The EIB may need scaling up for it to finance the type of transition Macron wrote of in his opinion piece, For European renewal, which was published in several European newspapers and Élysée.fr, the website of the president of France, this week. That’s especially true if, when Macron said the EU’s target should be “zero carbon by 2050” he meant it, rather than the less ambitious net zero carbon emissions — or ‘climate-neutral’ — policy for 2050 that the European Commission has already set.
In any case, a boost to the EIB’s firepower to face down the threat of climate change makes far more sense than wasting the time and effort required to create yet another agency.
That’s especially so as there is so little time to waste. The Intergovernmental Panel on Climate Change warned in October that the world has just 12 years to make unprecedented changes to its energy use to avoid a catastrophic climate tipping point.
Amid another crisis — the eurozone sovereign debt one — it took more than two years after the establishment of the temporary solution, the European Financial Stability Facility, for the permanent one, the European Stability Mechanism, to launch.

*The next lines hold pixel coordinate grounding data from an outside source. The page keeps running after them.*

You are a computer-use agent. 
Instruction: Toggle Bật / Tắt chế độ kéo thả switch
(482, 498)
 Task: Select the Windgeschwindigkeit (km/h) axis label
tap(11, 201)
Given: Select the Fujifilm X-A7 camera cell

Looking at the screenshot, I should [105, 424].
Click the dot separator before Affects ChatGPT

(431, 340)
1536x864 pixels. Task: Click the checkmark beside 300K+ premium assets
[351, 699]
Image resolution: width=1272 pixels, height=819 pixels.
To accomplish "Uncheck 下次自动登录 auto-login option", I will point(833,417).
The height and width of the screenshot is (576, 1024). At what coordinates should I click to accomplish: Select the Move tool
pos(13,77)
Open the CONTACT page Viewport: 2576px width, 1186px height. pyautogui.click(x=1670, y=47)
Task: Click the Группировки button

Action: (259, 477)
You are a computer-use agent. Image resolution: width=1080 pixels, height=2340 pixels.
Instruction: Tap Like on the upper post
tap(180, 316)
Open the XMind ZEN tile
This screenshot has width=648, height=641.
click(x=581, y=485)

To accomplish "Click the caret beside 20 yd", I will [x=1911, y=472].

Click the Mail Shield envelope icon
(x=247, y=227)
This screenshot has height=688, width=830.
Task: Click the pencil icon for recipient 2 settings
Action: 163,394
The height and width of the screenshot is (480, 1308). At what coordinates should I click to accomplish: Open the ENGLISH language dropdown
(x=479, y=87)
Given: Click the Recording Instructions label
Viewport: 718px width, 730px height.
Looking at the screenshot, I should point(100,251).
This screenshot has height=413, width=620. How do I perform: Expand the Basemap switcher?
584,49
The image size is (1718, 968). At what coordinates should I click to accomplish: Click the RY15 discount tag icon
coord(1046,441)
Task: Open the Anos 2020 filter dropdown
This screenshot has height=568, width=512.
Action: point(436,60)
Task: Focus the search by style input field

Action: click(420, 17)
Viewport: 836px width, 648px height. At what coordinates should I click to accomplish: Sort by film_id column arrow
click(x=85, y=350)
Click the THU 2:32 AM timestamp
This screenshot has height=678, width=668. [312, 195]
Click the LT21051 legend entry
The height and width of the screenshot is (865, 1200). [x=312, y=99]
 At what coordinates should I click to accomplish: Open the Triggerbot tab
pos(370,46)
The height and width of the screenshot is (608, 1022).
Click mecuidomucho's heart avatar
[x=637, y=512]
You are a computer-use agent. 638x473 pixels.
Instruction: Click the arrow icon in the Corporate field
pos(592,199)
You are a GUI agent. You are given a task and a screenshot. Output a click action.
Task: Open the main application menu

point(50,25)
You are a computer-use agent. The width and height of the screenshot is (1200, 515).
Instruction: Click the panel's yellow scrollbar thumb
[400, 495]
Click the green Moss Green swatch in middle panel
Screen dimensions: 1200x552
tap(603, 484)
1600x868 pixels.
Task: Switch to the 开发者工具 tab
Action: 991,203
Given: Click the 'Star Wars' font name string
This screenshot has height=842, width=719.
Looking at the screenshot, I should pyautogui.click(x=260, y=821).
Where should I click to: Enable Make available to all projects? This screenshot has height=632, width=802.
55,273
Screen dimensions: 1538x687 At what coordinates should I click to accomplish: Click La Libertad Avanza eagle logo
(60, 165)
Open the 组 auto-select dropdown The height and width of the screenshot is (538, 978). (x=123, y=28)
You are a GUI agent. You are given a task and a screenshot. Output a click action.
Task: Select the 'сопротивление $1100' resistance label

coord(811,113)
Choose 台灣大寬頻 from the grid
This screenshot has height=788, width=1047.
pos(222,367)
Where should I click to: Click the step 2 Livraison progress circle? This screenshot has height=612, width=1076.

Using that two years as a rule of thumb, it would take about 17% of the 11.6 years now left before the IPCC’s deadline to create a European Climate Bank — and that’s before it starts lending.
And what about the effort required? Building headquarters (one would hope the process would be carbon neutral) and recruiting bankers
Macron is right to call for more financing for Europe to meet the challenge of climate change. But efficiency will be a big part of that. With the expertise and experience of the EIB already available, creating another agency would be a waste.